L'épuisement professionnel des enseignants est réel, mais les conditions de travail continuent d'être meilleures, ce qui pourrait expliquer le paradoxe d'un métier désenchanté mais pas déserté. Le manque d'enseignants sera un élément localisable du paysage dans les années à venir et nous en verrons les conséquences dans certaines disciplines de formation secondaire et professionnelle, ce qui pourrait nous obliger dans un premier temps à réduire les barrières à l'entrée dans l'enseignement de ces matières et, si les choses tournent mal , envisagez des primes impopulaires pour les enseignants de certaines matières.
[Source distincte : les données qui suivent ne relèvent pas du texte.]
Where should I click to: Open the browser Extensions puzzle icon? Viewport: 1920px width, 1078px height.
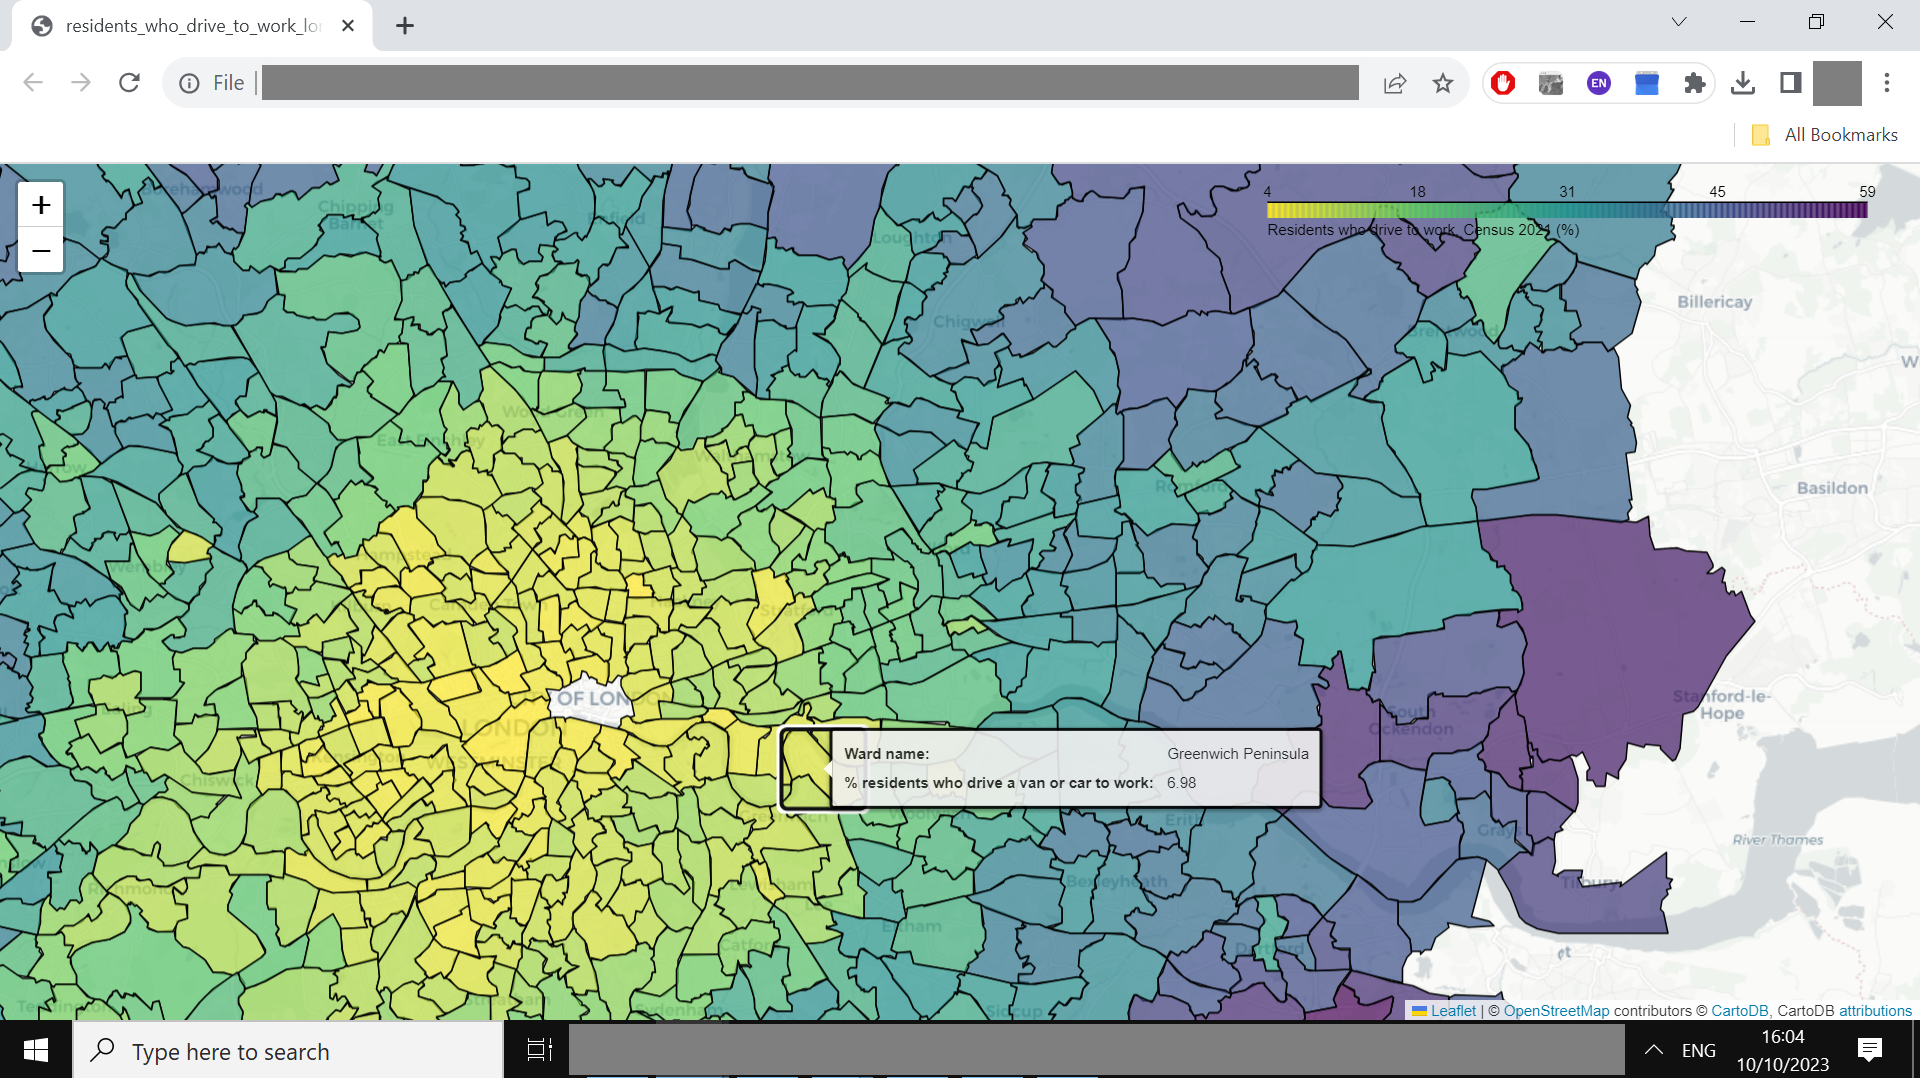coord(1694,83)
Mais la profession n’est pas en danger et ne le sera pas non plus.

Le véritable danger est que ce débat sur la quantité et la rareté éclipse ce qui est important, à savoir la baisse la plus probable de la qualité. Il n’y a pas de changements réglementaires à l’horizon pour valoriser la profession : pas de systèmes de sélection efficaces et modernes, pas de modèles d’initiation à l’enseignement (quelqu’un se souvient-il du MIR ?), pas d’incitations et de reconnaissance pour grandir et développer une identité professionnelle, ni bien sûr d'évaluations professionnelles pour reconnaître ceux qui contribuent le plus ou séparer ceux qui ne font que rester. Je termine par une proposition un peu provocatrice : au lieu de réduire de 25 % les fameux ratios élèves-enseignant (déjà à des valeurs faibles par rapport à d'autres pays) pendant que la natalité baisse, embauchons un peu moins et payons mieux ceux qui le font. il est préférable d'améliorer réellement la qualité du système. Ou, en d'autres termes, sacrifions la quantité, qui ne pose toujours pas de problème aujourd'hui, pour relever le défi des dernières décennies : attirer de meilleurs enseignants.